Fails to parse byte-order mark in certain situations

chyh1990 / yaml-rust

A pure rust YAML implementation.

Apache License 2.0

600 stars 139 forks source link

Fails to parse byte-order mark in certain situations #142

Open hexane360 opened 4 years ago

hexane360 commented 4 years ago

In certain situations, yaml-rust fails to handle strings starting with a UTF-8 encoded byte order mark.

Plenty of software (such as notepad.exe) inserts BOMs automatically, so I think it's something yaml-rust should be aware of.

Currently, yaml-rust scans like this:

"\u{feff}test: 5"        -> Scalar("\u{feff}test") Scalar("5")
"\u{feff}\n---\ntest: 5" -> Scalar("\u{feff}") DocumentStart Scalar("test") Scalar("5")
"\u{feff}---\ntest: 5"   -> ScanError("mapping values are not allowed in this context")

All but the last one parse successfully.

I'm not sure exactly what the correct behavior is here, but I don't think we can push the burden of sanitization onto users. Thoughts?

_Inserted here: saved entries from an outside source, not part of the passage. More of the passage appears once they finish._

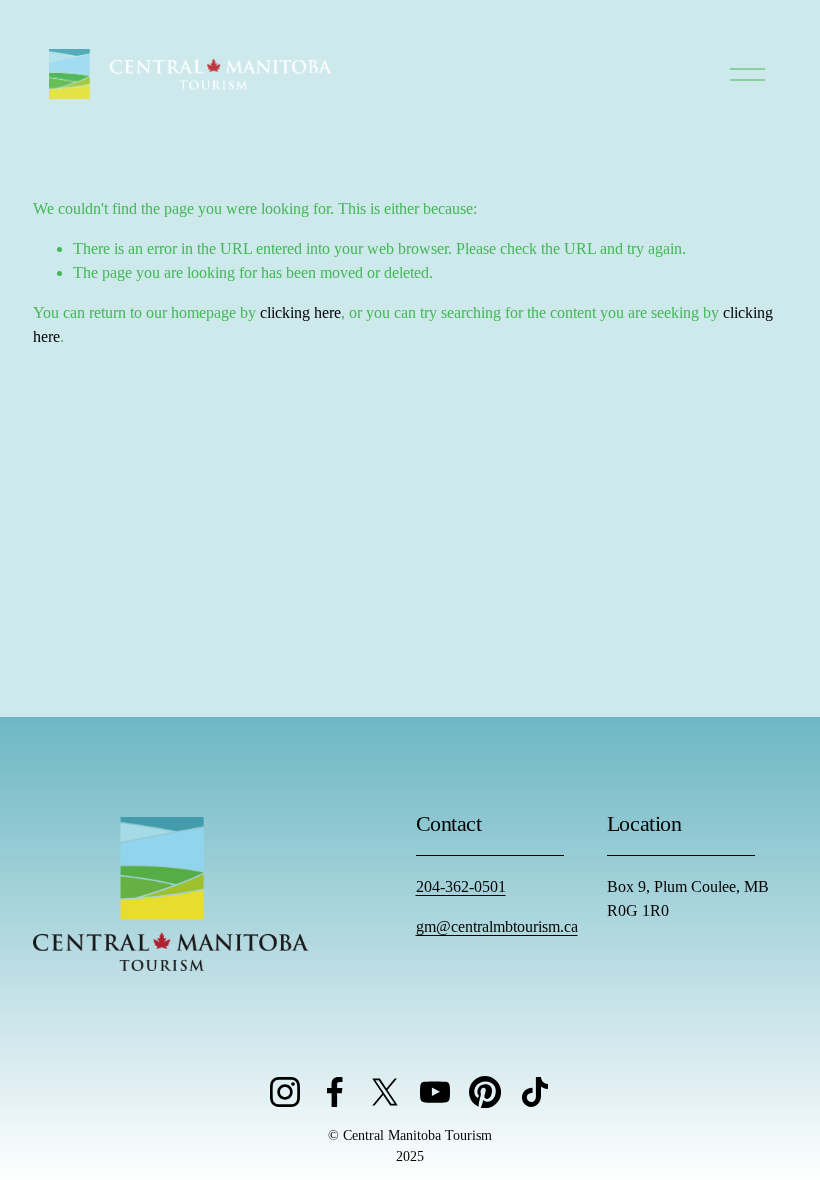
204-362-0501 (461, 886)
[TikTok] (535, 1092)
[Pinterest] (485, 1092)
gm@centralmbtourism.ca (497, 926)
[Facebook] (335, 1092)
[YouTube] (435, 1092)
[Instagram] (285, 1092)
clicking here (300, 312)
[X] (385, 1092)
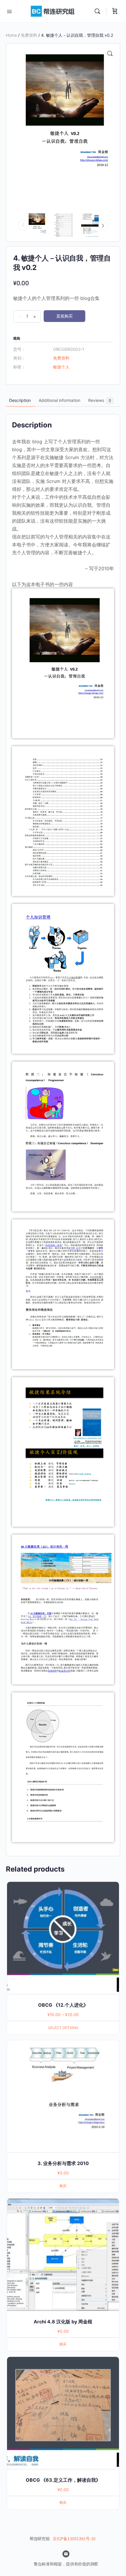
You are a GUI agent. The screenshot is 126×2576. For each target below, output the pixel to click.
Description (20, 400)
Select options (63, 2027)
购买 (63, 2186)
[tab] (19, 400)
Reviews (99, 400)
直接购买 (64, 315)
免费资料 (29, 35)
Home (11, 35)
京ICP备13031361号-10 (74, 2538)
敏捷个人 (61, 366)
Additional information (59, 400)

mkmik commented 4 years ago

The YAML spec, section 9.1.1 states:

A document may be preceded by a prefix specifying the character encoding, and optional comment lines. Note that all documents in a stream must use the same character encoding. However it is valid to re-specify the encoding using a byte order mark for each document in the stream. This makes it easier to concatenate streams.

The existence of the optional prefix does not necessarily indicate the existence of an actual document.

I think yaml-rust should eat up and ignore the \u{feff} codepoint at the beginning of each document (and not in other places).

I noticed this issue while evaluating yaml-rust; see demo https://github.com/mkmik/rustyamltest which contains code that reproduces the BOM issue clearly.

hexane360 commented 4 years ago

Note also section 5.2.

On input, a YAML processor must support the UTF-8 and UTF-16 character encodings.

Byte 0 Byte 1 Byte 2 Byte 3 Encoding

Explicit BOM #x00 #x00 #xFE #xFF UTF-32BE

ASCII first character #x00 #x00 #x00 any UTF-32BE

Explicit BOM #xFF #xFE #x00 #x00 UTF-32LE

ASCII first character any #x00 #x00 #x00 UTF-32LE

Explicit BOM #xFE #xFF UTF-16BE

ASCII first character #x00 any UTF-16BE

Explicit BOM #xFF #xFE UTF-16LE

ASCII first character any #x00 UTF-16LE

Explicit BOM #xEF #xBB #xBF UTF-8

Default UTF-8

	Byte 0	Byte 1	Byte 2	Byte 3	Encoding
Explicit BOM	#x00	#x00	#xFE	#xFF	UTF-32BE
ASCII first character	#x00	#x00	#x00	any	UTF-32BE
Explicit BOM	#xFF	#xFE	#x00	#x00	UTF-32LE
ASCII first character	any	#x00	#x00	#x00	UTF-32LE
Explicit BOM	#xFE	#xFF			UTF-16BE
ASCII first character	#x00	any			UTF-16BE
Explicit BOM	#xFF	#xFE			UTF-16LE
ASCII first character	any	#x00			UTF-16LE
Explicit BOM	#xEF	#xBB	#xBF		UTF-8
Default					UTF-8

It looks like the correct behavior is to parse as UTF-16, not to strip and assume UTF-8 (although maybe yaml-rust could make this an option).

mkmik commented 4 years ago

Indeed, but I thought to file a separate issue for that (as it would likely mean a new API). If I understood correctly, the current API takes a rust string, which is already decoded before reaching yaml-rust (IIRC rust strings are utf-8 in memory). Thus, handling the BOM codepoint (which is a perfectly valid unicode code point called Zero width non break space) in the input string would still make sense when dealing with the string based API.

mkmik commented 4 years ago

Forked the thread about encoding detection in #155.